What you will do
Copy out the entries that come next, exactly.

┄┄┄┄┄┄┄┄┄┄┄┄┄┄┄┄┄┄┄┄

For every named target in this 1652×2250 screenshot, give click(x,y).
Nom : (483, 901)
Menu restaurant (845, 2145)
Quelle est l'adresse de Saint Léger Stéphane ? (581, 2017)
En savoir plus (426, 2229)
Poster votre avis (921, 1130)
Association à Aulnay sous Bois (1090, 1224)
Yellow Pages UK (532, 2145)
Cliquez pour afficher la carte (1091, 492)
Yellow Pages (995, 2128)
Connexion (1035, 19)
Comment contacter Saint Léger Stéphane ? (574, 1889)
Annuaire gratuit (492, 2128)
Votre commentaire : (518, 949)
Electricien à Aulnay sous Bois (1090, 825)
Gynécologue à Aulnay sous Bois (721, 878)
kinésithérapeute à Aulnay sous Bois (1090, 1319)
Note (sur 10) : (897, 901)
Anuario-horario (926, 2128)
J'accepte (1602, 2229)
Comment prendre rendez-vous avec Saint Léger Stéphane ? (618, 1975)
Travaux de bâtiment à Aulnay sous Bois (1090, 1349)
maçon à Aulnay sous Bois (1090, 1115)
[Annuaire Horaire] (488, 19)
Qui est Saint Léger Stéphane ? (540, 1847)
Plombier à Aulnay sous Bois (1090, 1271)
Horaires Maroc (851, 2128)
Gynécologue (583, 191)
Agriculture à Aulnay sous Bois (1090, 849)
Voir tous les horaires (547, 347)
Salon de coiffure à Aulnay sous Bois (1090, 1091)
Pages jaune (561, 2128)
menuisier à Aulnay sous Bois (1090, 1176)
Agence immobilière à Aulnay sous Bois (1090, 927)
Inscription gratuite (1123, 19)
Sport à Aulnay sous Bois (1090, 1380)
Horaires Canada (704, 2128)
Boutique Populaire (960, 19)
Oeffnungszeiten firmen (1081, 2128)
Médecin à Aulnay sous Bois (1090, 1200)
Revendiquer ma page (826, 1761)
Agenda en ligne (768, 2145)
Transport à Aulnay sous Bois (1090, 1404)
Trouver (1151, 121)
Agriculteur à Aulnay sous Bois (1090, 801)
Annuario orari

┄┄┄┄┄┄┄┄┄┄┄┄┄┄┄┄┄┄┄┄

Result of the exercise
For every named target in this 1652×2250 screenshot, give click(x,y).
Nom : (483, 901)
Menu restaurant (845, 2145)
Quelle est l'adresse de Saint Léger Stéphane ? (581, 2017)
En savoir plus (426, 2229)
Poster votre avis (921, 1130)
Association à Aulnay sous Bois (1090, 1224)
Yellow Pages UK (532, 2145)
Cliquez pour afficher la carte (1091, 492)
Yellow Pages (995, 2128)
Connexion (1035, 19)
Comment contacter Saint Léger Stéphane ? (574, 1889)
Annuaire gratuit (492, 2128)
Votre commentaire : (518, 949)
Electricien à Aulnay sous Bois (1090, 825)
Gynécologue à Aulnay sous Bois (721, 878)
kinésithérapeute à Aulnay sous Bois (1090, 1319)
Note (sur 10) : (897, 901)
Anuario-horario (926, 2128)
J'accepte (1602, 2229)
Comment prendre rendez-vous avec Saint Léger Stéphane ? (618, 1975)
Travaux de bâtiment à Aulnay sous Bois (1090, 1349)
maçon à Aulnay sous Bois (1090, 1115)
[Annuaire Horaire] (488, 19)
Qui est Saint Léger Stéphane ? (540, 1847)
Plombier à Aulnay sous Bois (1090, 1271)
Horaires Maroc (851, 2128)
Gynécologue (583, 191)
Agriculture à Aulnay sous Bois (1090, 849)
Voir tous les horaires (547, 347)
Salon de coiffure à Aulnay sous Bois (1090, 1091)
Pages jaune (561, 2128)
menuisier à Aulnay sous Bois (1090, 1176)
Agence immobilière à Aulnay sous Bois (1090, 927)
Inscription gratuite (1123, 19)
Sport à Aulnay sous Bois (1090, 1380)
Horaires Canada (704, 2128)
Boutique Populaire (960, 19)
Oeffnungszeiten firmen (1081, 2128)
Médecin à Aulnay sous Bois (1090, 1200)
Revendiquer ma page (826, 1761)
Agenda en ligne (768, 2145)
Transport à Aulnay sous Bois (1090, 1404)
Trouver (1151, 121)
Agriculteur à Aulnay sous Bois (1090, 801)
Annuario orari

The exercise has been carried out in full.